This is a two-part oil on canvas portrait of art dealer and speedway entrepreneur, Kym Bonython. One canvas is titled Portrait of Kim Bonython and dated 1963 and the other is titled Portrait of Mr. Bonython's speedway cap dated 1966.

The portrait of Bonython is a broad rectangle 94 cm high and 84 cm wide whereas the speedway cap is a thinner rectangle 62cm high and 42cm wide. Both works are set within deep wooden frames that have thin 8mm wood edges. The speedway cap frame is a darker brown than Bonython’s frame.

On our left the larger portrait of Bonython, then slightly higher on the right, the smaller portrait of his cap.

Bonython’s portrait has uncluttered simplicity, a restrained palette and strong geometric design. Bonython’s distorted body shape is striking for being squeezed into the bottom half of the canvas.In the background broad brushstrokes of layers of beige and slightly green and yellow tinged paint, the overall effect is of a gold surface with a flush of lighter white yellow across the top perhaps suggestive of a light source on the left. Very feint pencil marks divide the space into a wide grid.

Bonython’s plump oval head faces forward, with his head tilted on a 45 degree angle to his right shoulder. His short, brown hair frames the top half of his head, is neatly combed behind his ears and his low left parting, sweeps a wave across his high forehead. Individual strands of red, blue and yellow give texture and energy to the wave.

His features are pale and small within the scale of his yellow/biege face; he has sunken oval blue eyes that look downwards without an exact focus. His thin, framing eyebrows continue down and outline the shape of his narrow nose. His mouth is closed; his thin upper lip has a downward curve mirroring the larger curved lines of his triple chins, below.

Bonython is wearing a tight at-the-collar, off-white shirt and a skinny brown tie. His extra- large, ill-fitting jacket sits awkwardly on his shoulders; on his left side it is bunched up by his neck and exposes the black lining beneath.

The jacket has small checks of off-white and grey green. The outline of the jacket, its collar and folds are marked by thin red and dark blue brushstrokes. He has short upper arms, bent elbows and his forearms meet in the middle where his large hands are clasped, fingers interlocking with his thumbs pointing to the sky. The jacket sleeves stop short of his wrists revealing, his shirt cuffs. On his right wrist he wears a watch with a brown and gold interlocking band and on his left, a brown leather braided bracelet. His tie, watch and bracelet are the same brown.

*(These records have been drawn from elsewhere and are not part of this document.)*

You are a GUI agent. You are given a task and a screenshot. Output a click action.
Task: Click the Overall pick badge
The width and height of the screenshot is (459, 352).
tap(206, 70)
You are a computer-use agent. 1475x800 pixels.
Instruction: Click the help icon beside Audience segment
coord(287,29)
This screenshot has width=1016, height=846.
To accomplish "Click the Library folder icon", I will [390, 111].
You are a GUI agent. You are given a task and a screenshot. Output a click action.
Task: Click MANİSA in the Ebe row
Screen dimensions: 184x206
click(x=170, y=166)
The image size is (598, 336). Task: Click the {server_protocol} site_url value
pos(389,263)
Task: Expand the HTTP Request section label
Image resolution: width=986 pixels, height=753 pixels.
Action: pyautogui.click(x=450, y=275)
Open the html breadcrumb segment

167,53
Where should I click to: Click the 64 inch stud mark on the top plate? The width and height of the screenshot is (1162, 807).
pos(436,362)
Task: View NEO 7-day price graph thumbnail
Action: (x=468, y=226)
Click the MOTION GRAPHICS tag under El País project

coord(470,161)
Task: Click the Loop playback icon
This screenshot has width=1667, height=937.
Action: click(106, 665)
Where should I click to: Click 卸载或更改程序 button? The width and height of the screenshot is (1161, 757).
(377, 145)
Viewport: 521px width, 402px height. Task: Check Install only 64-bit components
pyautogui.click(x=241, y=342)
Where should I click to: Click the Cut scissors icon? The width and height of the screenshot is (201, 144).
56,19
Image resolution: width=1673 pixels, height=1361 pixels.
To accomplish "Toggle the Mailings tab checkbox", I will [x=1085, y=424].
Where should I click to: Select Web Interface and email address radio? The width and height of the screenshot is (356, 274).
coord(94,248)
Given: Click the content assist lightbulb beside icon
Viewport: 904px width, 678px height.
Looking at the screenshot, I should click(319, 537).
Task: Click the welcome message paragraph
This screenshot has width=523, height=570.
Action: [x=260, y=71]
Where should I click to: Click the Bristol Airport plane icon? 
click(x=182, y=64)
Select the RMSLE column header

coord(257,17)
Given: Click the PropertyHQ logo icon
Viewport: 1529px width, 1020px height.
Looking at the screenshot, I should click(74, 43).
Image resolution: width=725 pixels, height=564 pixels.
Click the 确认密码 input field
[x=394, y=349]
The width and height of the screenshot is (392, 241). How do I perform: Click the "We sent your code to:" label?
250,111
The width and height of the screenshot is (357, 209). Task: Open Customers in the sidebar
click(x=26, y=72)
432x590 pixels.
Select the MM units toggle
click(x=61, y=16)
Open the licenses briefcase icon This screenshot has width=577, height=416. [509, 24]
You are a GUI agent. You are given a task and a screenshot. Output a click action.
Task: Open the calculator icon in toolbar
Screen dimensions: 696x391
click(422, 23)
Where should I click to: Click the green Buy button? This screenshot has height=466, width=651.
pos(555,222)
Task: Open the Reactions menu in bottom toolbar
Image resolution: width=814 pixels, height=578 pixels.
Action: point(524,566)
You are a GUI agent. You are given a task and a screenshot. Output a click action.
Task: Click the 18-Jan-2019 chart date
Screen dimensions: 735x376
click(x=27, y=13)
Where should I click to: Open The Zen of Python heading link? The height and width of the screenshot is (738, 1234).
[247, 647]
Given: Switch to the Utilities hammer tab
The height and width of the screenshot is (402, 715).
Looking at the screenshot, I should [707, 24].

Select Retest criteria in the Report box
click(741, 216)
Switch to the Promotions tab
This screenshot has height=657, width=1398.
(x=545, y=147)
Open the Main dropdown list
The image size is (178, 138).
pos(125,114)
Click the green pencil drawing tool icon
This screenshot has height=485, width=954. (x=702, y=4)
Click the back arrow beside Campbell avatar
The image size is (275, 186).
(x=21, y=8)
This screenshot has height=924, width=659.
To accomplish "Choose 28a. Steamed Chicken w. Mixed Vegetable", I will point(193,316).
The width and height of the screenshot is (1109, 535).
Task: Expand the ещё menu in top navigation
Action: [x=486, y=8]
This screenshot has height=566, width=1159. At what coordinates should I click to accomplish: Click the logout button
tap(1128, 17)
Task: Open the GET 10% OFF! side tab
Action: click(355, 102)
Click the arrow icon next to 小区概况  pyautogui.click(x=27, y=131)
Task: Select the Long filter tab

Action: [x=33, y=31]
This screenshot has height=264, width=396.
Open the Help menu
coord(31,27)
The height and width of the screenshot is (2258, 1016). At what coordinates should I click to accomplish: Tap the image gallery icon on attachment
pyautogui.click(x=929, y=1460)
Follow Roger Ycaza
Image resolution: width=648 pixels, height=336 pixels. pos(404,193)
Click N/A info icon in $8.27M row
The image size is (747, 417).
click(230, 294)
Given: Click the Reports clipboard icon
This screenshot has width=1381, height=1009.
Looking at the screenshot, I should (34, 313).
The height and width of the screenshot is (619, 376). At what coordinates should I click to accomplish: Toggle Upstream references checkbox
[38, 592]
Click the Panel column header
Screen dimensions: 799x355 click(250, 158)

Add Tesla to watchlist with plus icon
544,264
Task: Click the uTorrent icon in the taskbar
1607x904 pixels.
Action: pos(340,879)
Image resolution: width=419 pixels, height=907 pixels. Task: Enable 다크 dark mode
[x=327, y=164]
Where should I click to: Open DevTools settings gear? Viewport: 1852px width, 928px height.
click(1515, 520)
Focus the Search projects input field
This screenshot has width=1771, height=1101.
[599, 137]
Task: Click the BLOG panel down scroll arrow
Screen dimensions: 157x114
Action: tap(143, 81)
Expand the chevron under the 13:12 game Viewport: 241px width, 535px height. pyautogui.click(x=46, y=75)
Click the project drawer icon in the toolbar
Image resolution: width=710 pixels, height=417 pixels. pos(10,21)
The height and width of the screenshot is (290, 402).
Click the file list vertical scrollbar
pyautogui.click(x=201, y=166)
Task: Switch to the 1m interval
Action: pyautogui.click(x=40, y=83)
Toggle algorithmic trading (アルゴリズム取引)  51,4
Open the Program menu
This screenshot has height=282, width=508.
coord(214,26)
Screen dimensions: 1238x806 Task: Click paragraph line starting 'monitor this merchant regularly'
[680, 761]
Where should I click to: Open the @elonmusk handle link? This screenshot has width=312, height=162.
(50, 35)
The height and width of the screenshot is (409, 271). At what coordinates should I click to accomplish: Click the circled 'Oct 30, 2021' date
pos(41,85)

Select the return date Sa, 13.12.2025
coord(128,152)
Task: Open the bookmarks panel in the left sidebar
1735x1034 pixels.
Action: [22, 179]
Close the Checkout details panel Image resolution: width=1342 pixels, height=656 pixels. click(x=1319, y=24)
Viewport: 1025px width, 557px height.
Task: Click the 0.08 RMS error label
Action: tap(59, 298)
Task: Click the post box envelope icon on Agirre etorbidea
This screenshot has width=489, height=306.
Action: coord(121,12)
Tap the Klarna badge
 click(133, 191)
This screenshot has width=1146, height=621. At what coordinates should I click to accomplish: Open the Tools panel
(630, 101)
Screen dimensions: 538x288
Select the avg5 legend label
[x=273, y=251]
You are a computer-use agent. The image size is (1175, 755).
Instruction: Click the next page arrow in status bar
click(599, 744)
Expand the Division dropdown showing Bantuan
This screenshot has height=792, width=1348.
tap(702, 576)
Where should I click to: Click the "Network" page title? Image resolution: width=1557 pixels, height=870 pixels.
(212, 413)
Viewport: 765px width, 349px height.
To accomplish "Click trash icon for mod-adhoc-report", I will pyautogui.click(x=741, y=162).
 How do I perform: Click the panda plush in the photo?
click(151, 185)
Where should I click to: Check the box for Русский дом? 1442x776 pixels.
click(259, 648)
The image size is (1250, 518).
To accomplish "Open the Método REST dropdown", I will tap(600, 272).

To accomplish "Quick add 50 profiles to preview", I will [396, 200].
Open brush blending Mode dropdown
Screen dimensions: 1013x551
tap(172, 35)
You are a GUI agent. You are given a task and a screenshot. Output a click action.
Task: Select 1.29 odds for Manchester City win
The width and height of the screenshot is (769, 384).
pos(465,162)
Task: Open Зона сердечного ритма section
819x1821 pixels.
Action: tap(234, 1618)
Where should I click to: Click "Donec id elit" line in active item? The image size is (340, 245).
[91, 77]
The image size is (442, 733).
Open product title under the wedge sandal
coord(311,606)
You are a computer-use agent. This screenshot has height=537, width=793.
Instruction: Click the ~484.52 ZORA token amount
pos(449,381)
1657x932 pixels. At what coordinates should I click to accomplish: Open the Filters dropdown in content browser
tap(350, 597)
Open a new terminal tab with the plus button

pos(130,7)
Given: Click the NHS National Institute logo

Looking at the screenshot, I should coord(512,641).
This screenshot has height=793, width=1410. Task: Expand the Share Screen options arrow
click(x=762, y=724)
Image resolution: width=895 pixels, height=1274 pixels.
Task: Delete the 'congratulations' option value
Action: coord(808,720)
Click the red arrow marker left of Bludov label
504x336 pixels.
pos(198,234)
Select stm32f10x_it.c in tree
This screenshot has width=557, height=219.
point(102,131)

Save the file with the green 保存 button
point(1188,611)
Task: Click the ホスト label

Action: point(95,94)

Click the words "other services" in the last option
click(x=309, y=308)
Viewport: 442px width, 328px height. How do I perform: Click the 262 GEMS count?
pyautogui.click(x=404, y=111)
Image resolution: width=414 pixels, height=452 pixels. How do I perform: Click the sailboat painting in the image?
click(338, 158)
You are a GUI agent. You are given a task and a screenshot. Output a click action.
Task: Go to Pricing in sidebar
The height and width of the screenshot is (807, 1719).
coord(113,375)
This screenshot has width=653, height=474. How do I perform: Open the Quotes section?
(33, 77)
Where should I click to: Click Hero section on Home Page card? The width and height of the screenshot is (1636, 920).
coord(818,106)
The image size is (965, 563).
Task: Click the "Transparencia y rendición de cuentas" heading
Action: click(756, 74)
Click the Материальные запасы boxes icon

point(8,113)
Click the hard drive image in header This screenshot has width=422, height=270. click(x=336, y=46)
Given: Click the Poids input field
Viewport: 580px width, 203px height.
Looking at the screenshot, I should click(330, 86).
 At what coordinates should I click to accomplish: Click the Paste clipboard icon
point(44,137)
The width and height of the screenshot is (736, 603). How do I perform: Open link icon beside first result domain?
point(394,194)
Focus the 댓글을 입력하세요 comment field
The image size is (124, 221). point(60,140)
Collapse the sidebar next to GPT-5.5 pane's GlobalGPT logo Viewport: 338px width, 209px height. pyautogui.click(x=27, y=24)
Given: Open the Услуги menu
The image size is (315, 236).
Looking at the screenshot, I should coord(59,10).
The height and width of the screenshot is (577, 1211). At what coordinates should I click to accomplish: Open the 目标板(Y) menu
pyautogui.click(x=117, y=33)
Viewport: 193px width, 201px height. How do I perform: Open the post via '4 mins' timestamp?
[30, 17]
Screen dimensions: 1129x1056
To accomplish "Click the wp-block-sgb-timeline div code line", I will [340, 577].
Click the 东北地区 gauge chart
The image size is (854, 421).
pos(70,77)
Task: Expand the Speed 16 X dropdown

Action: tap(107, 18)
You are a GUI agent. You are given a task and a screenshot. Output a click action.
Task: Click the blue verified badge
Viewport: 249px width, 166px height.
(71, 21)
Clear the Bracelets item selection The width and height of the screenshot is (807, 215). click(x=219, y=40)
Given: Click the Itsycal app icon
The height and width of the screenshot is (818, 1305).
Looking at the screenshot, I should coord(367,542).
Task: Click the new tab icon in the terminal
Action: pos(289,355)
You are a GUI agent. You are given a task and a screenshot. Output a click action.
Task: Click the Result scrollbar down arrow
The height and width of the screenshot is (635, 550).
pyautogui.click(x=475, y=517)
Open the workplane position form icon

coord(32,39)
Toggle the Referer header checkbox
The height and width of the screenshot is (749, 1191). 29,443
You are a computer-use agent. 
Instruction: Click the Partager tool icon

There is a thin uneven horizontal line about 9cms from the base of the canvas, suggesting a table. The artist’s signature John Brack, 63’ is below Bonython’s left elbow in the bottom right corner of the painting.

The painting of Bonython’s speedway cap is also depicted on an empty field of colour, here the background is a warmer beige ochre paint with narrower brushstrokes circling the cap and areas of smooth paint at the top. About 8cms from the top, a thin pencil like line travels across the width of the canvas. On the far left of the line, unusual as it’s at the top the artist has signed John Brack, 66. A grey brown thumbtack is painted pressed off- centre into the line. From the thumb tack a long slightly stiff and wobbly wire, hanging down approximately 17cms, where it loops through a metal hook and winds back tightly around itself, from it, a short piece of wire is pointing out to the right. The S-shaped metal hook is black and brown and hangs from the loop in the wire disappearing behind the top of the speedway cap about half way down the painting.

The cap is oval, approximately 20cms wide and 25 cm long like a suspended balloon with the narrow end at the top. The cap is a glossy black-and-white check pattern, check pattern ripples and crumples to suggest form in an otherwise flat shape.